• _Saved data entries_:
========================
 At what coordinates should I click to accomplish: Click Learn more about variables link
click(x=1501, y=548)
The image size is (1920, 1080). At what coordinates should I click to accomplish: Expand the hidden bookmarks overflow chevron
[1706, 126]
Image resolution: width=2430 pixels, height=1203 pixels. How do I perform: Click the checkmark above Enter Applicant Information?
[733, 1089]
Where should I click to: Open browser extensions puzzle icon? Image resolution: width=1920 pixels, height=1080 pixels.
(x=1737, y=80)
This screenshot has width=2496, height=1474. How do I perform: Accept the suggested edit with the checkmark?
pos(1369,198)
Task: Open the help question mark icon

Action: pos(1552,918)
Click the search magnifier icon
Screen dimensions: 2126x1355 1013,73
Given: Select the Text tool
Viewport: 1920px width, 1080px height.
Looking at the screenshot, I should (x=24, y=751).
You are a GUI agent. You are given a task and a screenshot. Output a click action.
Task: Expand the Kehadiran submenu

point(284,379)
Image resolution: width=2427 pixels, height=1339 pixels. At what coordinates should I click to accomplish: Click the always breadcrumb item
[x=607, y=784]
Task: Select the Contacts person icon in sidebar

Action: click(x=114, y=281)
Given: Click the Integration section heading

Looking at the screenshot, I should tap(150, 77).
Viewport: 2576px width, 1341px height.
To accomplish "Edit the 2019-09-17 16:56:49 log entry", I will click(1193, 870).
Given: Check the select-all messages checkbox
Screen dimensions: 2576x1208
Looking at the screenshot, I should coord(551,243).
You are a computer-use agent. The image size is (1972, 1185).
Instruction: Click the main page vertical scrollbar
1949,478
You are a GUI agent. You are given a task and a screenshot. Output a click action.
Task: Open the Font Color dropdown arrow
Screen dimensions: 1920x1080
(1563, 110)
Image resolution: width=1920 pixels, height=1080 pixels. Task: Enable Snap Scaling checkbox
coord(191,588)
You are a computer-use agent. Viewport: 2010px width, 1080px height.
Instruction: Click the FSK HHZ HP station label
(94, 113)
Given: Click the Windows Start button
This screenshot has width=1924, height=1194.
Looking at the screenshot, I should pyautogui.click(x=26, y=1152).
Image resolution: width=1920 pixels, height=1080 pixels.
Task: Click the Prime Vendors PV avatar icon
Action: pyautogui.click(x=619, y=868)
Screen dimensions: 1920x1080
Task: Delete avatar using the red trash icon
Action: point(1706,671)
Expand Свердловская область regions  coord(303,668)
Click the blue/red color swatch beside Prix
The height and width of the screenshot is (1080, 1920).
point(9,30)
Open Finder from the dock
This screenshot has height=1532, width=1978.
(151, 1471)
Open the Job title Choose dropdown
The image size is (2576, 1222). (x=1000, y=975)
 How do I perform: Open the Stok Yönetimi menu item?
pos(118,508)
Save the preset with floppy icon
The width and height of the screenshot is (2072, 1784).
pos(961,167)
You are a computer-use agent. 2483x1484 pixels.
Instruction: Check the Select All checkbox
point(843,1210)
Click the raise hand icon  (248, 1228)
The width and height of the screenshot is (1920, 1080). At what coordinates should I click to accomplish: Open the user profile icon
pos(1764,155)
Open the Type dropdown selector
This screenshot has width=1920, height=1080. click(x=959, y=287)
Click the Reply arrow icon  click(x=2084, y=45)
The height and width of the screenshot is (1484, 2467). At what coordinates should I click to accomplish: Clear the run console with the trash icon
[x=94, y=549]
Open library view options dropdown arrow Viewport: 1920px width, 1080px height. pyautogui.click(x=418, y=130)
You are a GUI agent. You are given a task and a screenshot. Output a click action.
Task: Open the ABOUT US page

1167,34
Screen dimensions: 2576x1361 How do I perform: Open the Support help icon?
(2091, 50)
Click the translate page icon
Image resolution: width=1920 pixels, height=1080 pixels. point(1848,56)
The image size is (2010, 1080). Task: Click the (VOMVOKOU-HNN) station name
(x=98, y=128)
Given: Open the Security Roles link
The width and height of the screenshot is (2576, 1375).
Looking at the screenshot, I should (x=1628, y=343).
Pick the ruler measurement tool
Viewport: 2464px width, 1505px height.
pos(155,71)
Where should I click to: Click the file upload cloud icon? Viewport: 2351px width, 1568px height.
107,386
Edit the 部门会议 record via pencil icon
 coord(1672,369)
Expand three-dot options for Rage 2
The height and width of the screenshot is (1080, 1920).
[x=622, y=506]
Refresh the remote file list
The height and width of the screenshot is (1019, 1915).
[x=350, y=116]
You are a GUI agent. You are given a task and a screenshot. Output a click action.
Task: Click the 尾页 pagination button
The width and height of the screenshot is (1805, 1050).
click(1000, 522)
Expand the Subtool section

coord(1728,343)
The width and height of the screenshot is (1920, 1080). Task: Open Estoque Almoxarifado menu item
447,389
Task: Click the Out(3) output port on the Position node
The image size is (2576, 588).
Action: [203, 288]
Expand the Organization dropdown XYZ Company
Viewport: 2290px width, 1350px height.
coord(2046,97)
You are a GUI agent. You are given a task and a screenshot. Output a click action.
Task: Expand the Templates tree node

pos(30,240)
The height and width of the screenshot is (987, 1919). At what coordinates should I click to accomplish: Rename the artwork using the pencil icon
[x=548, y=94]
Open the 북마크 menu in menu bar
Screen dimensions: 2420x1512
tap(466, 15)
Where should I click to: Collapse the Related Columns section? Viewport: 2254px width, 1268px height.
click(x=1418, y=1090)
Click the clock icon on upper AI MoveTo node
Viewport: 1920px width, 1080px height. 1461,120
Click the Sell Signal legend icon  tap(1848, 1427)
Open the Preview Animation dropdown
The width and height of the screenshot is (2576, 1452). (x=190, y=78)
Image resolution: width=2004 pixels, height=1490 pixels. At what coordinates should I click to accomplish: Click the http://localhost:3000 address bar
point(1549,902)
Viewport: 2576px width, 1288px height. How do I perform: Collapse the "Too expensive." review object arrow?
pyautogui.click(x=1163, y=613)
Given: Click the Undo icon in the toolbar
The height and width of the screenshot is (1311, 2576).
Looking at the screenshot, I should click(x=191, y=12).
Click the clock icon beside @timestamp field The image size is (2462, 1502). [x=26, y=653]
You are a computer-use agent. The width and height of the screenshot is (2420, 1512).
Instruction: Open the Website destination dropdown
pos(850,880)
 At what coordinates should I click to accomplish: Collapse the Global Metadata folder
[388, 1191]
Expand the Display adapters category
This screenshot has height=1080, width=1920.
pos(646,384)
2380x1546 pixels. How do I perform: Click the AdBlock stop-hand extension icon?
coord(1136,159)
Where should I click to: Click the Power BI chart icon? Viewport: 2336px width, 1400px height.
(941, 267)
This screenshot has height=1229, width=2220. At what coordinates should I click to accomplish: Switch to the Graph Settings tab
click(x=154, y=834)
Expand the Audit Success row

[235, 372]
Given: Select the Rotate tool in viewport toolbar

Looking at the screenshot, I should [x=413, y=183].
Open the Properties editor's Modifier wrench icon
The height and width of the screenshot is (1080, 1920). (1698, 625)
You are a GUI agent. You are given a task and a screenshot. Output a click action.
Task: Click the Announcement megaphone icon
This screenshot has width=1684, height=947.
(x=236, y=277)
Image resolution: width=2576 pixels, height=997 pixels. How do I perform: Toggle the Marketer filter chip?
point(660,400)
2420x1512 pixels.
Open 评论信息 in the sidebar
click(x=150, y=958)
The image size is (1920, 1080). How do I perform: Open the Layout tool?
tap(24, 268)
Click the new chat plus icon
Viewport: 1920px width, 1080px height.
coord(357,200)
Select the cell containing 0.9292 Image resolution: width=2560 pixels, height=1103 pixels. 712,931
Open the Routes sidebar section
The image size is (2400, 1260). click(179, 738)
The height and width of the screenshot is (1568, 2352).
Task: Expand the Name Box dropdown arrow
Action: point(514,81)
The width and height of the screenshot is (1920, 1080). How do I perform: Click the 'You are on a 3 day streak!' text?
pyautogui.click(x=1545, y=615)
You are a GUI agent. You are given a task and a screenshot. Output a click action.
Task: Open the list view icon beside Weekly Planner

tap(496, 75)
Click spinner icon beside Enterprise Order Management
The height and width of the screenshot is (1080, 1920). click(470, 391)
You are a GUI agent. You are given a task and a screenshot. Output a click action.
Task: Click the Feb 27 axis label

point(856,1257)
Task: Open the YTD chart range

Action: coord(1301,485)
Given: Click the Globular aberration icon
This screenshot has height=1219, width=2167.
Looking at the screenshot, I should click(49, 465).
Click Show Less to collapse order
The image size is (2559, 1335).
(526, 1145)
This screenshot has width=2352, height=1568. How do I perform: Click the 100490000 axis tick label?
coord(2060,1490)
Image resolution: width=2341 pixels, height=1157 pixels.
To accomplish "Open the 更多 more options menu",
========================
• _Task directions_: Set down exactly, and only, the lines of the data above from the line containing "Task: Open the YTD chart range" through the last one.

• _Output for this task_:
Task: Open the YTD chart range

Action: coord(1301,485)
Given: Click the Globular aberration icon
This screenshot has height=1219, width=2167.
Looking at the screenshot, I should click(49, 465).
Click Show Less to collapse order
The image size is (2559, 1335).
(526, 1145)
This screenshot has width=2352, height=1568. How do I perform: Click the 100490000 axis tick label?
coord(2060,1490)
Image resolution: width=2341 pixels, height=1157 pixels.
To accomplish "Open the 更多 more options menu",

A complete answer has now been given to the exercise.